Last week, the World Health Organisation and UNICEF reported that just 10 countries accounted for three-quarters of the 128 million vaccine doses administered worldwide to date.
Almost 130 countries with a population of over 2.5 billion had yet to vaccinate anyone.
Recently the director general of the World Health Organisation, Tedros Adhanom Ghebreyesus, warned of a ‘catastrophic moral failure’ due to the consequences of vaccine nationalism as the world’s richest countries monopolise available vaccine supplies, often buying very much more than required and hoarding it.
According to Duke University Global Health Institute, as of mid-January, more than 7 billion vaccine doses had been purchased globally with the vast majority for high-income countries containing just 16 per cent of the world population. Most high-income countries now have more than 100 per cent coverage with some capable of vaccinating their populations many times over.
Public health experts and analysts have highlighted the major conflict between those demanding access to vaccines as a ‘global public good’, pharmaceutical companies vigorously defending their exclusive patent rights, the vaccine nationalism of individual countries and international institutions and structures.

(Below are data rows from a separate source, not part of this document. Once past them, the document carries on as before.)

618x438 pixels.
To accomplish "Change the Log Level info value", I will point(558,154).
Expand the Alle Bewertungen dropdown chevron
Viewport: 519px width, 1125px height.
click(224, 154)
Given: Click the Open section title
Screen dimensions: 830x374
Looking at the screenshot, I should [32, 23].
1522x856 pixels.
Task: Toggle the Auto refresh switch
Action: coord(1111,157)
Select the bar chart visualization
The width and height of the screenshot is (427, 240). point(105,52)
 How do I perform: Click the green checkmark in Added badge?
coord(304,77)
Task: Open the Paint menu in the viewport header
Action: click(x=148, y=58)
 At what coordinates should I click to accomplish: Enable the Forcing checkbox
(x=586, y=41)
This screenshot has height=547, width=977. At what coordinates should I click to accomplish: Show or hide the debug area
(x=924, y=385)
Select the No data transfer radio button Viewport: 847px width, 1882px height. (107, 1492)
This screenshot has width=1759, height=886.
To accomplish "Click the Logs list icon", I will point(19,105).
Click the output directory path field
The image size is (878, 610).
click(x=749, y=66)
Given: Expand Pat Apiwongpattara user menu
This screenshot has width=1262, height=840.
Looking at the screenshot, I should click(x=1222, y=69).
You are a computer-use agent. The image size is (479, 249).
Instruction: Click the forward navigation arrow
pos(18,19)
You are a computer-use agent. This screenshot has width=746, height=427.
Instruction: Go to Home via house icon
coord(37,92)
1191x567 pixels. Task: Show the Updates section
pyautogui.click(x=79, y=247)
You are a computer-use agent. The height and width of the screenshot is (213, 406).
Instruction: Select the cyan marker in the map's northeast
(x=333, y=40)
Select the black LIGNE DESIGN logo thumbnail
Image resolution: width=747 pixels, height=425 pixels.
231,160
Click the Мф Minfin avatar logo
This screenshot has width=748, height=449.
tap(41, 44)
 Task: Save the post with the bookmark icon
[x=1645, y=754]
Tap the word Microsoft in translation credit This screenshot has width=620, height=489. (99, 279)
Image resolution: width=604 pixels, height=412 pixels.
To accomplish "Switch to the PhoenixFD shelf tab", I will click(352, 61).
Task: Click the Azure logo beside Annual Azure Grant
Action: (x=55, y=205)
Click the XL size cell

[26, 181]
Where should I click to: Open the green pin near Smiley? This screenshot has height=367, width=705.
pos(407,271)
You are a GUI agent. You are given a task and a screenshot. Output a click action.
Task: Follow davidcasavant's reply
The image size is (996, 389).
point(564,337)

In the summer of 2020, David Fidler of the Council on Foreign Relations in Washington summed up the consequences arguing that ‘ineffective nationalistic policies appear to create a gap between science and politics that makes the pandemic worse and undermines what science and health diplomacy could achieve’.
There are other fundamental issues related to global availability: for example, if the EU’s call is that its member states vaccinate 70 per cent of adult populations by summer 2021, what does this signify for high-risk people in poorer countries in need of the vaccine more urgently than less vulnerable adults in the EU?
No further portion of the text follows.